## WHAT IS NEEDED
Extend the reflection on St Drostan and spiritual fatherhood below, picking up right after its final sentence.

## EXCERPTED TEXT
St. Drostan — Spiritual Fatherhood

Bishops, priests and monastics – male and female – can suffer (God willing, maybe not all of us do) from a type of loneliness that comes from the responsibility of always comforting (without being comforted), always forgiving (without ever being forgiven), always getting everyone back on their feet and spiritually renewed (while hardly ever receiving any spiritual support themselves). Yes, this is the cross we were given; and yes, this is the path we have taken. And yet, we are all human – clergy and monastics included – and like all humans, we need forgiveness, we need light, we need support, we need to be allowed to get up and start again. We need what all humans need – to feel loved.
There is so much I love about St Drostan, yet I suppose it is this particular miracle – the healing of a priest called Symon – that brings him instantly close to my heart. There is something special to me, a priest, about this story. St Drostan’s miracle speaks loudly about a suffering which is rarely talked about in the Church, a kind of suffering that goes mostly unnoticed by all except those who are affected by it – the clergy of the Church.
Because of this perception – that clergy should never need any help – priests and monastics tend not to ask for help when they suffer. And they do suffer, for it can be very lonely as a priest. It can be depressing. Life can get very dark. People forget that our bishops, priests and monastics are the most exposed among us – spiritually, they are on the front line, they are the ones under the greater attacks, they are the ones both God and the devil test most. God does it out of an excess of love; the devil – out of an excess of hatred.
St Drostan’s miracle spoke to me because it envolved the healing of a priest, but also because of the nature of that healing. Symen, the priest, needed light. The priest had lost his sight, had lost his direction, had lost his hope. When darkness engulfs the heart of a priest, that is no ordinary darkness, but the deepest of the deep. Symeon, the priest, goes to St Drostan to ask for light, and St Drostan opens his spiritual eyes to the Light of Christ.

## Text and item location entries
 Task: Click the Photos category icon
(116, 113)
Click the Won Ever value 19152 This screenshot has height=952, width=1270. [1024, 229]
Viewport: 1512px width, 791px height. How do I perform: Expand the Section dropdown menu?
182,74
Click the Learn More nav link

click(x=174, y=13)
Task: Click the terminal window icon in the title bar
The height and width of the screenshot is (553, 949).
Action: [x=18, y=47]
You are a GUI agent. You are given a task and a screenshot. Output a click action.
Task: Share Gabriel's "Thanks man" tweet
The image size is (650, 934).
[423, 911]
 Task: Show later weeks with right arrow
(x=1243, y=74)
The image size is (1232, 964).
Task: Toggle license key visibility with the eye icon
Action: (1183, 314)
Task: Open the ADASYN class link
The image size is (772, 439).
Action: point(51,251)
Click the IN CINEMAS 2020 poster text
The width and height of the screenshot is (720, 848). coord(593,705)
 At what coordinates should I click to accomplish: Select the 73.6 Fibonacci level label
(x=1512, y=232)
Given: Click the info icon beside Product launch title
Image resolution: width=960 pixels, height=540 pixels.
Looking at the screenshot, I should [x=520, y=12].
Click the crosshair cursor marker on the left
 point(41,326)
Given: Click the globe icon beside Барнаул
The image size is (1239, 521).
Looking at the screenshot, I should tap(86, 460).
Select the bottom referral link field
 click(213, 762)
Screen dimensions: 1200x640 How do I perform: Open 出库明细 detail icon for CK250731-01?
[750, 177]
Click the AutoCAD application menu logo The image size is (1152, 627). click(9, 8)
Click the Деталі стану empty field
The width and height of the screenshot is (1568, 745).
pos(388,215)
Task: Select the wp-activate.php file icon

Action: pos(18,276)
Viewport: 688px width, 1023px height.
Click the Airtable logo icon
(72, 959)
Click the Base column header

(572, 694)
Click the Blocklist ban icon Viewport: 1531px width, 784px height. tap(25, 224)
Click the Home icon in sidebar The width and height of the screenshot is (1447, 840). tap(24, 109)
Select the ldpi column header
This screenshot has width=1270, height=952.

## ANSWER BELOW
When we were working on the compostion of this icon, there were a number of things I wanted it to convey. Priest Symeon (note his epitrachilion, a symbol of his priesthood) has his eyes closed, as a sign of the spiritual darkness which is fighting him. There is complete abandonment on his face. St Drostan is his last hope, and he places his soul in the hands of this holy man. I know from my own experience how much a priest longs to be blessed himself, to feel a hand over his own head taking away his sins, forgiving him, granting him light and the hope of a new beginning. A priest can hold his hands over hundreds of heads in a week, praying for all, absolving all, while his heart longs for a loving hand above his own head.
St Drostan does precisely that. His expression is loving, but focused and deep in prayer. He does not look at the kneeling priest, but at the Light pouring through his hands over Symeon’s hands, completely aware that this Light (not himself) is the source of all healing and salvation. Like all confessions, this icon depicts the meeting of three Persons, not two: the spiritual father, the son and God Himself. Symeon’s humility (he is kneeling before the saint) comes from his need and despair, but St Drostan’s humility (note his posture) comes from his awareness that he is doing God’s work, in His Maker’s presence (which is why is is slightly bowing, as if standing before Christ). I purposely chose not to depict St Drostan as a priest (although he was ordained), because I wanted to signify that spiritual fatherhood is not an exclusive charisma of the ordained clergy – the Tradition of the Church has kept the memory of simple monks (and, indeed, nuns) whom Christ had blessed for this particular work.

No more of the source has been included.